EVEN THE MOST RECENT PAST PRESIDENT OF THE NATIONAL ACADEMY OF ELDER LAW ATTORNEYS ACKNOWLEDGES THE PERILS OF MEDICAID:

"The escalating cost of the Medicaid program at both the federal and state levels has caused a significant 'tightening' of the program, both through legislative change and cutbacks in coverage. These changes have been heavily focused on the category of aged persons who need long-term institutional care. At the federal level this is reflected in the passage of the Medicaid portions of the Omnibus Budget Reconciliation Act of 1993 (OBRA 93). At the state level, there has been proactive elimination of Medicaid coverage. Typical items eliminated from Medicaid nursing home programs in such cutback programs have been eyeglasses, dentures, hearing aids, and
disposable adult diapers. At the present time it appears that such cutbacks will not only continue, but will include more essential items.
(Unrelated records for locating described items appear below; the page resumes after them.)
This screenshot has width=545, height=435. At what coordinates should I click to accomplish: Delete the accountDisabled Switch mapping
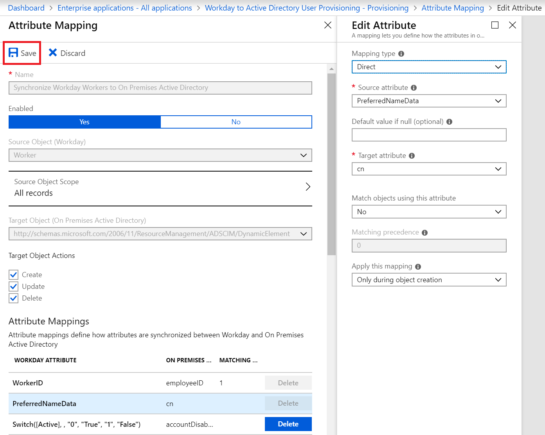pos(288,424)
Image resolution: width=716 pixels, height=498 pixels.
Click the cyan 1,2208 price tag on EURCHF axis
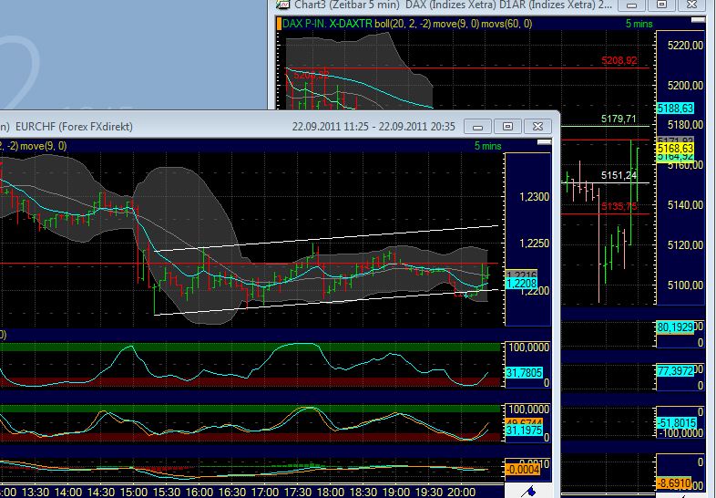point(520,284)
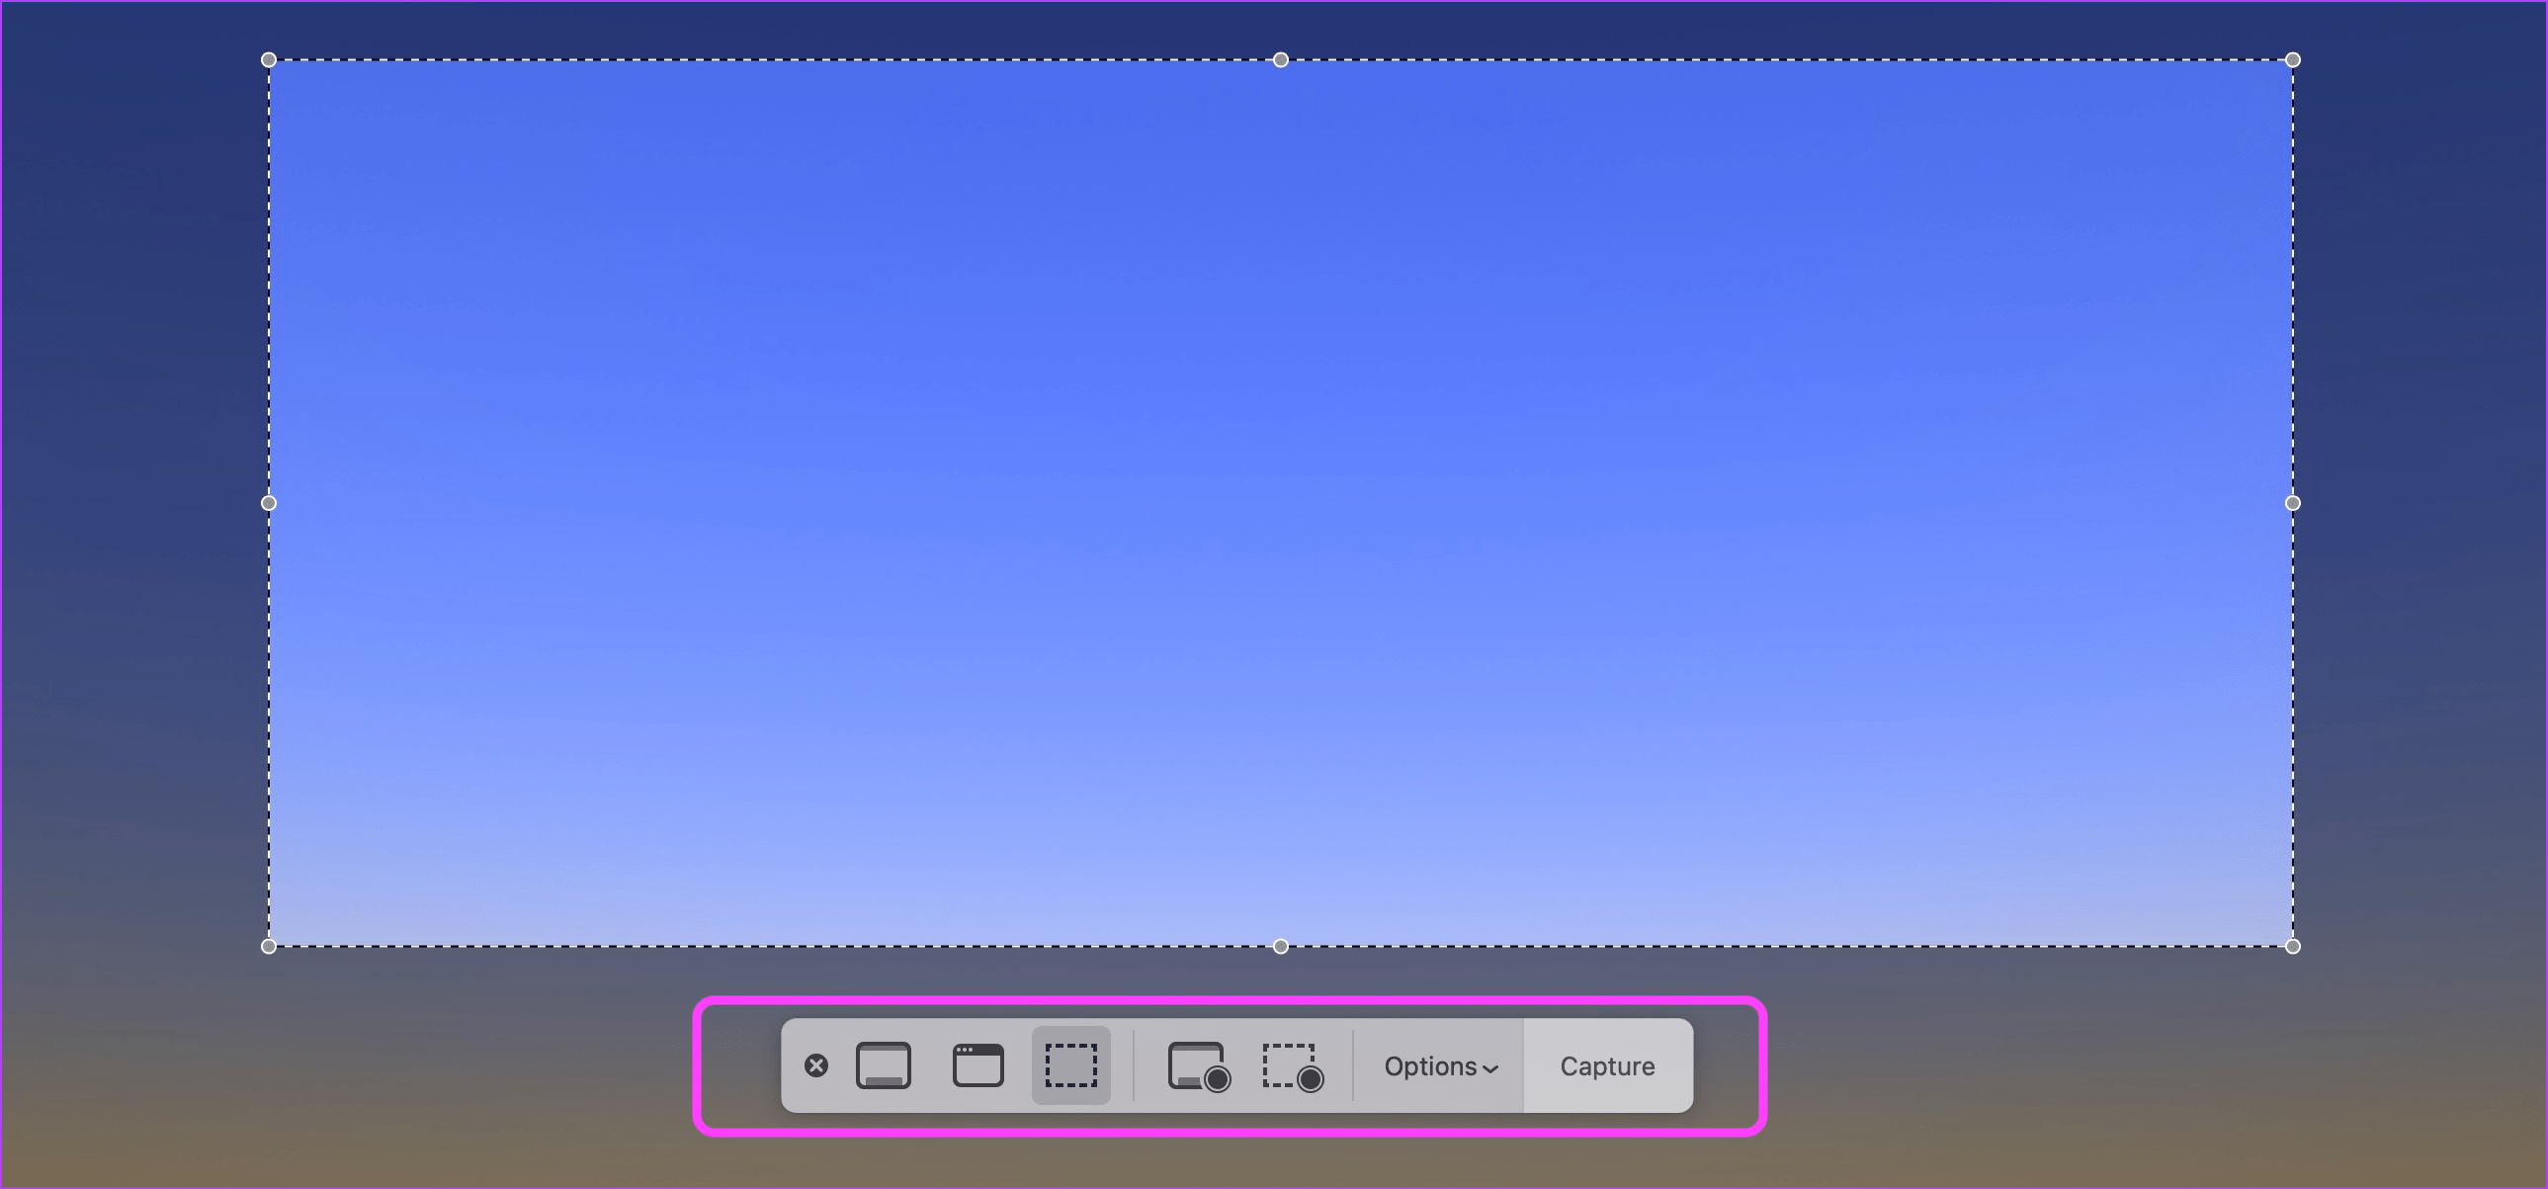Select the record selected portion icon

[1294, 1067]
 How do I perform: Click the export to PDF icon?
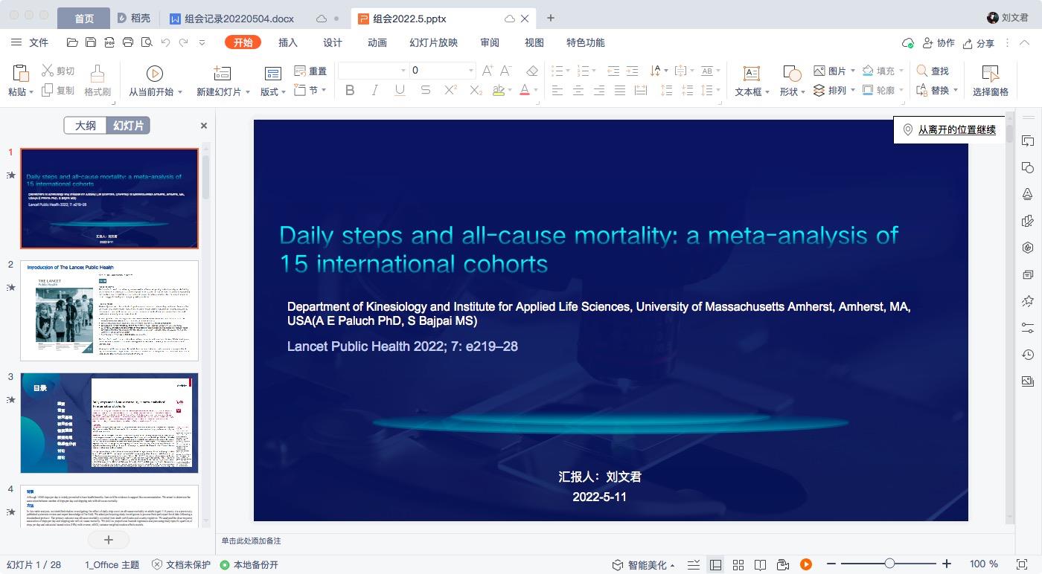(x=109, y=42)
This raises grave quality of care issues, which are important to consider when discussing Medicaid as a potential option for financing costs of long term care.... Planning only for Medicaid eligibility severely restricts options, and would not be in the best interest of many clients. For example, considerations should be given to the following possible consequences of transferring resources in an effort to meet resource eligibility require-ments: (1) Possible loss of autonomy, pride, and dignity; increase in dependence on others; (2) Inability to purchase services not available under Medicare or Medicaid; (3) Reluctance of nursing homes to admit Medicaid as opposed to 'private pay' patients; (4) Donees of transferred assets may be or become unwilling to provide financial assistance to the donor when needed; and (5) Resource depletion eliminates the option of obtaining entry to facilities that do not accept Medicaid patients." (Overman, 1995, pps. 16, 54-55)

 

ACCORDING TO CENTER PRESIDENT STEPHEN MOSES:

"Medicaid definitely has its problems. No matter how hard they try, the nursing homes cannot guarantee access to quality care when Medicaid pays too little and regulates too much. The only way America can preserve and improve publicly financed long-term care is to target it narrowly toward the genuinely needy while providing ever stronger incentives for everyone else to purchase private long-term care insurance."